Jobs like ola drivers, uber drivers, auto rikshaw and cycle rikshaw driving, e-rikshaw driving and street food stalls are also mostly set up by men. Women and other non-binary vendors are not mobile or into delivery business yet. Such predominantly male peferance is also due to societal perceptions of stigma and discrimination against non-male genders. All gardeners are male in urban spaces these days. Masons, head construction workers and support staff are also predominantly male. Only a few women construction workers are visible in the urban spaces. Such blatant gendered spaces in the cities have shrinked the skilled and unskilled opportunities for non male workers. With the pandemic lockdown, women are seen more as food and utility stuff beggars at homes. They stay on pavements, outskirts of religious places, parks, under the flyovers, railway platforms, bus station premises and other possible public places along with their families, elders, sick spouses and children and beg during the day to make a living. Most of them used to earn daily wage or domestic work jobs before the pandemic hit. But with the growing hate, fears and precautions people in urban homes stopped employing domestic workers at home for short period. Especially those workers who had to travel long distances from their homes. Women have been bearing the loss of productive labour and increase in their reproductive labour during this period. Recent child delivery of one such woman under the flyover in Guwahati created ripples across the social media and news reporting circles.

Women's work in the urban context also got affected due to closure of institutions, hostels, hotels, home based guest houses, malls, showrooms and markets where women somehow managed to find some place as full time or part time workers before the pandemic hit. Women in these institutions worked as cleaners, waiters, support staff, receptionists, sanitation workers and temporary or faltu labour most of the time. Women with violent homes were trapped with their families where their lives were further degenerated. Atleast with workplaces, women could ensure economic and emotional survival and respite for sometime from their difficult homes but with pandemic they were further pulled down.

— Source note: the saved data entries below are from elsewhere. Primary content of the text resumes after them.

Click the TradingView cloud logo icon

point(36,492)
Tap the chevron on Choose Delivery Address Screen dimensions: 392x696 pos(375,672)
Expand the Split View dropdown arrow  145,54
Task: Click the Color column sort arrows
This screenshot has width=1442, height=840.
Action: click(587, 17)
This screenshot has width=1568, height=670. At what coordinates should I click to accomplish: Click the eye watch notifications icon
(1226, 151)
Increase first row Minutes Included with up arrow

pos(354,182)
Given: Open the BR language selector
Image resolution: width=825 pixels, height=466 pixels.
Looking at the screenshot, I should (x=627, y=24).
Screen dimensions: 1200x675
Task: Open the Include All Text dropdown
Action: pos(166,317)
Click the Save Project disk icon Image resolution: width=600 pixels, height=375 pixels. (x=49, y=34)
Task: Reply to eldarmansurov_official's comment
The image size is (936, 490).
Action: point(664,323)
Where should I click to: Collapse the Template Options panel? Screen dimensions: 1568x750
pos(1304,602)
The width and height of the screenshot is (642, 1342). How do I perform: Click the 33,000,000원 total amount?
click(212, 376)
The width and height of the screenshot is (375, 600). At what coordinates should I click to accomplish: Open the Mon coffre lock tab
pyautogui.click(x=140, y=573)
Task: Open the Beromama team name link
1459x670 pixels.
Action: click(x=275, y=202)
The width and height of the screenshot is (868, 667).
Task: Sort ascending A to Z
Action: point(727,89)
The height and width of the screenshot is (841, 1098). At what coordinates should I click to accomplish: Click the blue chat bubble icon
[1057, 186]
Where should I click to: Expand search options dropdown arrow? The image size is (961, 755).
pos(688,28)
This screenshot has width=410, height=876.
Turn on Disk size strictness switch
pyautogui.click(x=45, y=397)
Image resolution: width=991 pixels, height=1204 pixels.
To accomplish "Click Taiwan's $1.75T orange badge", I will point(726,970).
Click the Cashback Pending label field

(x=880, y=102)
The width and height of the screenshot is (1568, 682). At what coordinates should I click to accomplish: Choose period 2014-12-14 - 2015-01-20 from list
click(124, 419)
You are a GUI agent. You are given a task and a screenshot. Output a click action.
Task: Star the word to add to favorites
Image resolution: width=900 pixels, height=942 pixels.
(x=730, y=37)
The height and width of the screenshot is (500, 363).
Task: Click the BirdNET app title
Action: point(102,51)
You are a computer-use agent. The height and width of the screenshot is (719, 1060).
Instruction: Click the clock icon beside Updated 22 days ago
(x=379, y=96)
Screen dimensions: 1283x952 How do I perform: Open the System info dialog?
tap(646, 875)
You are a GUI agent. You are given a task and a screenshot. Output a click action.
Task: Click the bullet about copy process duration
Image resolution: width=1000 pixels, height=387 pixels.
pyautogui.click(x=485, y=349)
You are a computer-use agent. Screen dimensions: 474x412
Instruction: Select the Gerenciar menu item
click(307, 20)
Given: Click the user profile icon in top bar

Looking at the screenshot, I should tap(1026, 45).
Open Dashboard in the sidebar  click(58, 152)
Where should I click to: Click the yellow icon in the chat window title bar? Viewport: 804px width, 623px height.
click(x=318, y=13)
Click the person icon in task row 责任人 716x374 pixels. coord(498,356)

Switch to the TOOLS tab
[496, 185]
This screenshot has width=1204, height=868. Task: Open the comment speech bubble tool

In the urban context of care work, nurses, doctors, teachers, cleaners, sanitation staff and tailors comprises of women in considerable numbers. But the pandemic created another set of risks for such women as they had to be in the frontline of service whether online or offline. Lot of women faced discrimination and isolation from neighbours and housing society members due to fears of getting corona during their line of duty. Women in banking institutions in urban context also had to face similar problems during this period. Some women staying at home along with their frontline spouses also beared the consequences of getting covid during this period. Most crucial battles were fought by single women living in isolated home spaces whose lives were confined and had to depend only on state support services while suffering from the covid 19 symptoms. Even urban mothers with young children and lactating mothers had to brave the isolation pangs from their respective children and care support system during this pandemic. Most women shared about being mothers, care workers at home and frontline workers outside homes simultaneously during the pandemic and shared how they had to manage multiple roles in their private, public and professional spaces. But all these remain invisible, unaccounted and non monetised under the epitomised self of being a mother, daughter, sister, friend, partner, spouse and support staff. Even women's work like cooking, cleaning, washing, making masks and gloves took utmost priority during this period.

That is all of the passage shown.